The remaining arguments in the case focused on whether Stillwell’s FCA claims sufficiently alleged causation and a conspiracy between the insurers to violate the FCA and submit false claims or statements to Medicare. The Court found the claims were insufficient and warranted dismissal. Although Stillwell prevailed on her argument that her complaint was not a shotgun pleading, her action was dismissed with prejudice for failing to state a claim.
Since William Stillwell died before the second amended complaint under the False Claims Act (FCA) and MSP Act was submitted, his need for any ongoing post-settlement medical care was moot. Rather, it appears that Penelope Stillwell’s FCA may have been motivated by a financial incentive along with a desire to force the Court to provide guidance regarding the consideration of Medicare’s interest in post-settlement injury-related care in a liability settlement.

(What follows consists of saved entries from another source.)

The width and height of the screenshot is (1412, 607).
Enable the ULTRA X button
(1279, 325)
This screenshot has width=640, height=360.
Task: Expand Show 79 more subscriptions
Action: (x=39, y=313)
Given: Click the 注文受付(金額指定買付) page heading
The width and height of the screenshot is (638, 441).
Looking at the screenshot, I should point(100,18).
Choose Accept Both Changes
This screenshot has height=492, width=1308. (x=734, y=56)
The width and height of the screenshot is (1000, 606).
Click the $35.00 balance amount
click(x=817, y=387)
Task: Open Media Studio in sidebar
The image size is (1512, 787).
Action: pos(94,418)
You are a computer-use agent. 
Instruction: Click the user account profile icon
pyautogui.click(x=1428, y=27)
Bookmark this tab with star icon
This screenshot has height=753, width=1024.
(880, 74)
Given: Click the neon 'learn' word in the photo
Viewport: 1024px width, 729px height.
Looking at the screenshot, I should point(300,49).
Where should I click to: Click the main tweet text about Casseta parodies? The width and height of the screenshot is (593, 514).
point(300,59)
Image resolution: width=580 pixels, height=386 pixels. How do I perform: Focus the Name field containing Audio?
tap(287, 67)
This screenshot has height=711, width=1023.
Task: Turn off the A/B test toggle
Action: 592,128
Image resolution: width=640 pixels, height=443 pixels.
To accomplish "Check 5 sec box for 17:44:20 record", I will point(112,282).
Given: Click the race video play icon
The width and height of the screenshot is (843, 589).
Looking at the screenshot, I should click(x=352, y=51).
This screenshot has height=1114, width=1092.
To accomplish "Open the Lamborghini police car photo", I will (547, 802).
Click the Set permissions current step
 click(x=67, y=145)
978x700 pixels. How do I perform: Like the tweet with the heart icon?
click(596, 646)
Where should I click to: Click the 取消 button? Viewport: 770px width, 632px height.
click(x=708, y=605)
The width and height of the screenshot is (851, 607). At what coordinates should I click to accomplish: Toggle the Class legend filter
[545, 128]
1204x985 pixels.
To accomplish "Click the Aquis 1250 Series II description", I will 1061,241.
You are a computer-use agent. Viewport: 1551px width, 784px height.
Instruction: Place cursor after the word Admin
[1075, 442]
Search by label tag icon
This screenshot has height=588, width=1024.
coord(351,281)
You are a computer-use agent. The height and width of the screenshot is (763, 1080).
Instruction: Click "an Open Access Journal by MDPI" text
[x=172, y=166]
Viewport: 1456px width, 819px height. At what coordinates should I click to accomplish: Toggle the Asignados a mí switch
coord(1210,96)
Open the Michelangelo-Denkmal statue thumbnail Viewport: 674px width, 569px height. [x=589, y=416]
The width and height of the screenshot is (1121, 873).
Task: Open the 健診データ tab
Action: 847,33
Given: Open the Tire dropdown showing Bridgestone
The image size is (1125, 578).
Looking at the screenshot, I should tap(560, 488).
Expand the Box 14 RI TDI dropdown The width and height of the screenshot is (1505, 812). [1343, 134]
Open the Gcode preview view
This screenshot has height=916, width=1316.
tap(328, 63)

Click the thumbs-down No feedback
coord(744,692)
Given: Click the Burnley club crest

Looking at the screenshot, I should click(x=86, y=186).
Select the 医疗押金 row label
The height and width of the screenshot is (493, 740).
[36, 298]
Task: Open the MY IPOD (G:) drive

It is clear that the Stillwells didn’t understand that the settlement of the case would make William the primary payer for any post-settlement injury-related care. Although his estimated future medical treatment would be about $700,000, liability settlements are compromise settlements that involve many more elements of damages than those found in workers’ compensation settlement. In light of this, it would be extremely rare to have a liability settlement include the full value of the estimated future medical care or even include an apportionment in the first place.
A discussion of the MSP Act and its potential impact on a settlement is a proactive way to prevent MSP confusion. Discussing the ramifications of the MSP with injury victims prior to settlement is important to avoid issues such as this and prevent the need to be in a federal district court post-settlement.